Test [6/73] Test failed: /usr/bin/cwl-runner --outdir=/tmp/tmpJro1gw --quiet v1.0/template-tool.cwl v1.0/cat-job.json Test CreateFileRequirement ExpressionEngineRequirement.engineConfig feature expected output object { "foo": { "checksum": "sha1$63da67422622fbf9251a046d7a34b7ea0fd4fead", "class": "File", "location": "foo.txt", "size": 22 } } got { "foo": { "basename": "foo.txt", "class": "File", "location": "keep:b3e162ad900be8b7c15ab5552e7c1c1c+112/foo.txt", "size": 22 } } Compare failure expected { "checksum": "sha1$63da67422622fbf9251a046d7a34b7ea0fd4fead", "class": "File", "size": 22 } got { "class": "File", "size": 22 }
Updated by Tom Clegg over 8 years ago
I think what we're missing is a mechanism to pass the compute_checksum flag to the Arvados job that runs the tool. The only case where we propagate kwargs["compute_checksum"] here is the one where we execute a CommandLineTool locally. The conformance test is using the Crunch1 work API, though, so it hits the RunnerJob line:
if self.work_api == "containers":
if tool.tool["class"] == "CommandLineTool":
runnerjob = tool.job(job_order,
self.output_callback,
**kwargs).next()
else:
runnerjob = RunnerContainer(self, tool, job_order, kwargs.get("enable_reuse"))
else:
runnerjob = RunnerJob(self, tool, job_order, kwargs.get("enable_reuse"))
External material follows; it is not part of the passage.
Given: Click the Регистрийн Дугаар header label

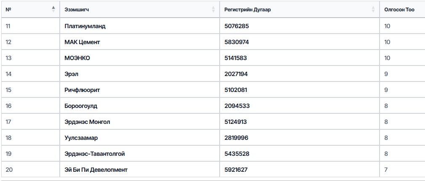Looking at the screenshot, I should point(247,10).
https://github.com/curoverse/arvados/blob/master/sdk/cwl/arvados_cwl/__init__.py#L151
Updated by Radhika Chippada over 8 years ago
Tom, thanks for the hint.
I used crunch2 to run the tests, and most tests passed.
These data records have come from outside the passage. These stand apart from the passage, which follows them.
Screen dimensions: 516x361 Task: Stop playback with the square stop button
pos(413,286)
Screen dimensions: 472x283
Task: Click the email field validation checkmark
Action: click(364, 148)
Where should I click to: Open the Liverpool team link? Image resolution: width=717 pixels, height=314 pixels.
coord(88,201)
exec arvados-cwl-runner --compute-checksum --api containers "$@"
The following tests failed and the rest (including, test 70) passed:
Test [36/73] v1.0/env-job.json Test [37/73] v1.0/env-job.json Test [39/73] v1.0/revsort-job.json Test [45/73] v1.0/schemadef-job.json Test [64/73] v1.0/conflict-job.json
Would it be possible to run the tests using crunch2 in c97qk?
If this env is not ready for crunch2, would it be possible to (1) disable this jenkins job until that time, (2) run just the first 5 or so of the conformance tests (which can only ensure that the environment is setup properly)?
If none of these options are acceptable, please let me know what updates need to be made to RunnerJob. (preferably make this update in a separate ticket ...). We probably also need to create another ticket to see why those 5 tests are failing in crunch2 and fix any issues.
Updated by Radhika Chippada over 8 years ago
- Target version changed from 2016-08-03 sprint to 2016-08-17 sprint
Updated by Peter Amstutz over 8 years ago
Here's a thought, instead of passing through the --compute-checksum flag to the runner job, there's no reason that the client can't check if the checksums are present, and if not, compute the checksum itself.
Updated by Peter Amstutz over 8 years ago
Implemented branch 9552-compute-checksum-final-output which fills in the checksums before returning the final output object which --compute-checksum is provided.
Updated by Tom Clegg over 8 years ago
9552-compute-checksum-final-output LGTM, thanks!
Updated by Peter Amstutz over 8 years ago
- Status changed from In Progress to Resolved